The conclusion doesn't hold for $$f(x) = (1-|x|)_+ = \max(1-|x|,0)$$ and if $$\mu$$ is the Lebesgue measure. The shape of piecewise linear fucntion $$f$$ is a centred peak, so $$||f||_1 = 1$$. so that $$\mu(|f| \ge a) = 2(1-a) \ne \dfrac1a = \dfrac{||f||_1}{a}$$. By AM-GM inequality, $$2 \, a(1-a) \le 2 \left(\frac{a+(1-a)}{2}\right)^2 \le 2 \cdot \frac14 = \frac12 < 1,$$ so the last inequality holds.

Let $$X:=[0,1]$$ and $$\mu$$ the Lebesgue measure. Let $$f:X\to\mathbb{R}$$ be as $$f(x):=2$$ for $$x\in[0,1/2]$$ and $$f(x):=1$$ for $$x\in(1/2,1]$$. Furthermore let $$\alpha:=2$$

Then $$2\mu([0,1/2]) =1 < 1 +1/4 = \int_0^1 f(x) d\mu(x)$$ which is a counterexample of your equality.

However the proposition is true when you substitute $$'='$$ by $$'\le'$$:

$$\mu(\lbrace|f|\geq \alpha\rbrace) \le \frac{1}{\alpha} ||f||_1$$.

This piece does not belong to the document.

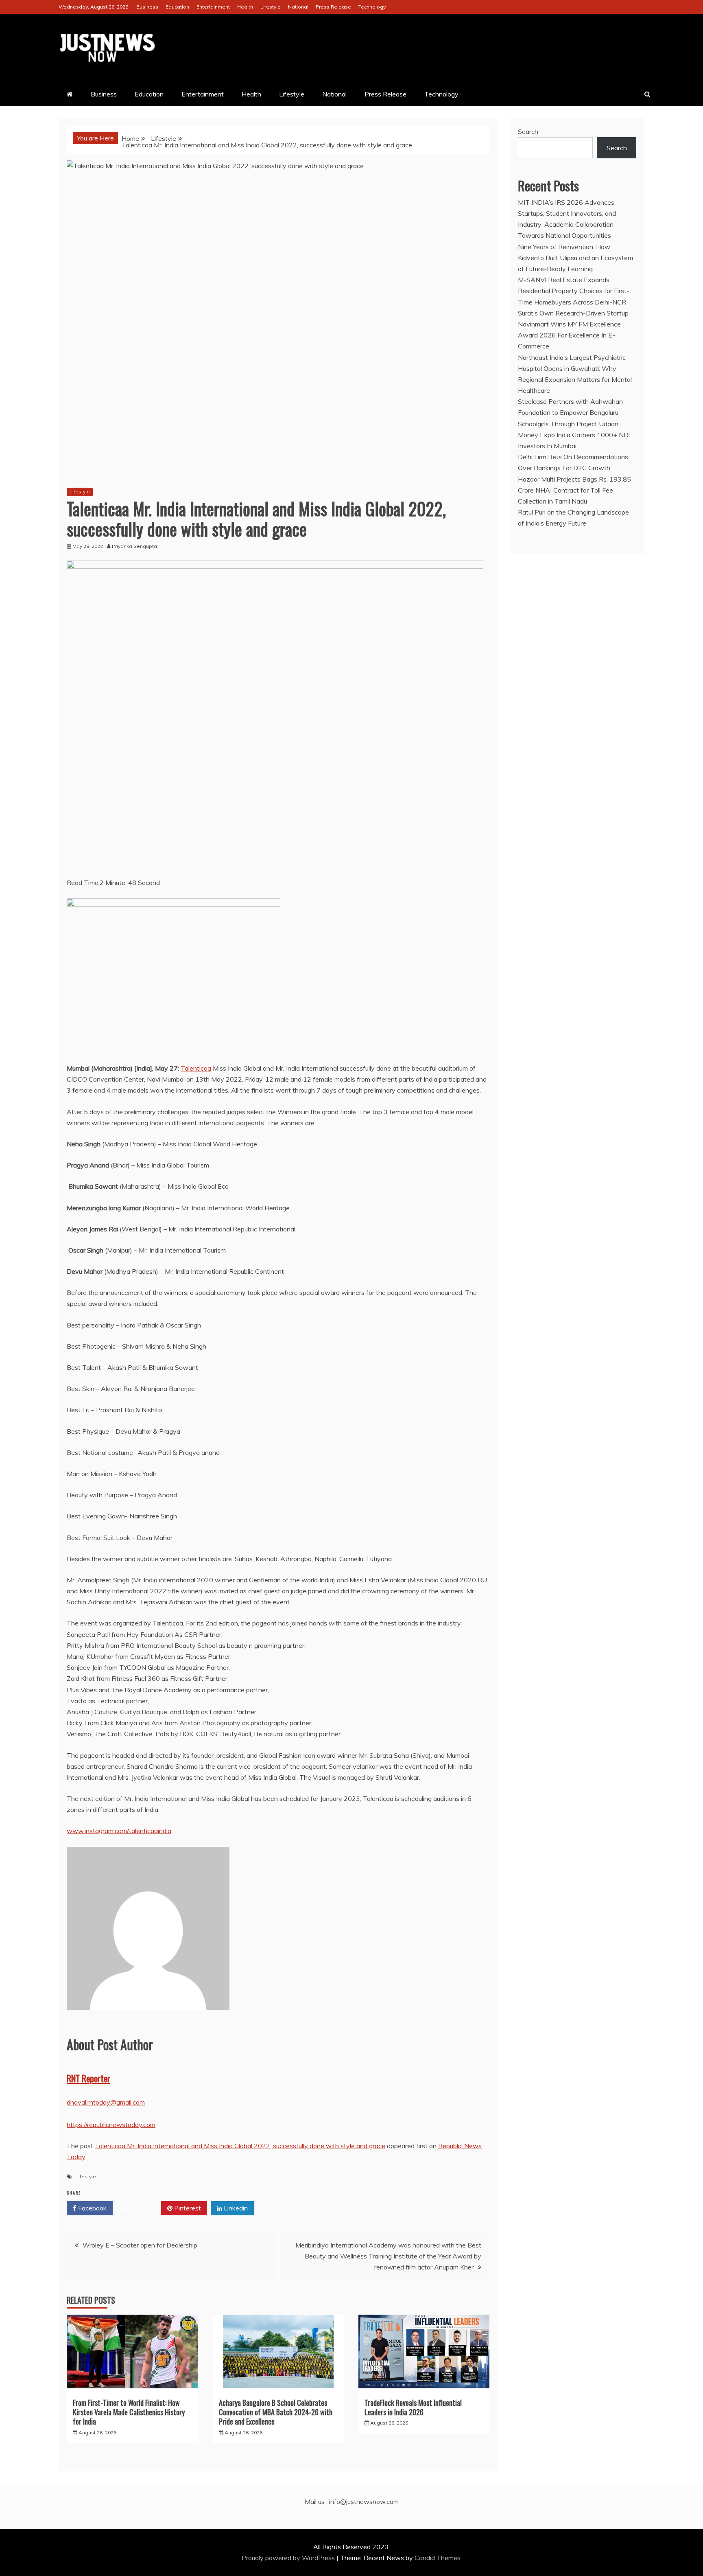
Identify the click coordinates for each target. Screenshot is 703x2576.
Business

• The question asks to show the existence and uniqueness some $\alpha$, not to show equality for all $\alpha$. – guy Feb 14 '19 at 15:44
• Yes you are right. – Maksim Feb 14 '19 at 15:54

As others have said this is not necessarily true, but it is true that we are always guaranteed a $$\alpha>0$$ s.t $$\mu\{|f|\geq\alpha\}\leq \frac{\|f\|_1}{\alpha}.$$ Regardless of the measure space we know that $$\mu\{|f|\geq \|f\|_1\}\leq 1$$, so if we choose $$\alpha=\|f\|_1$$ the inequality will hold.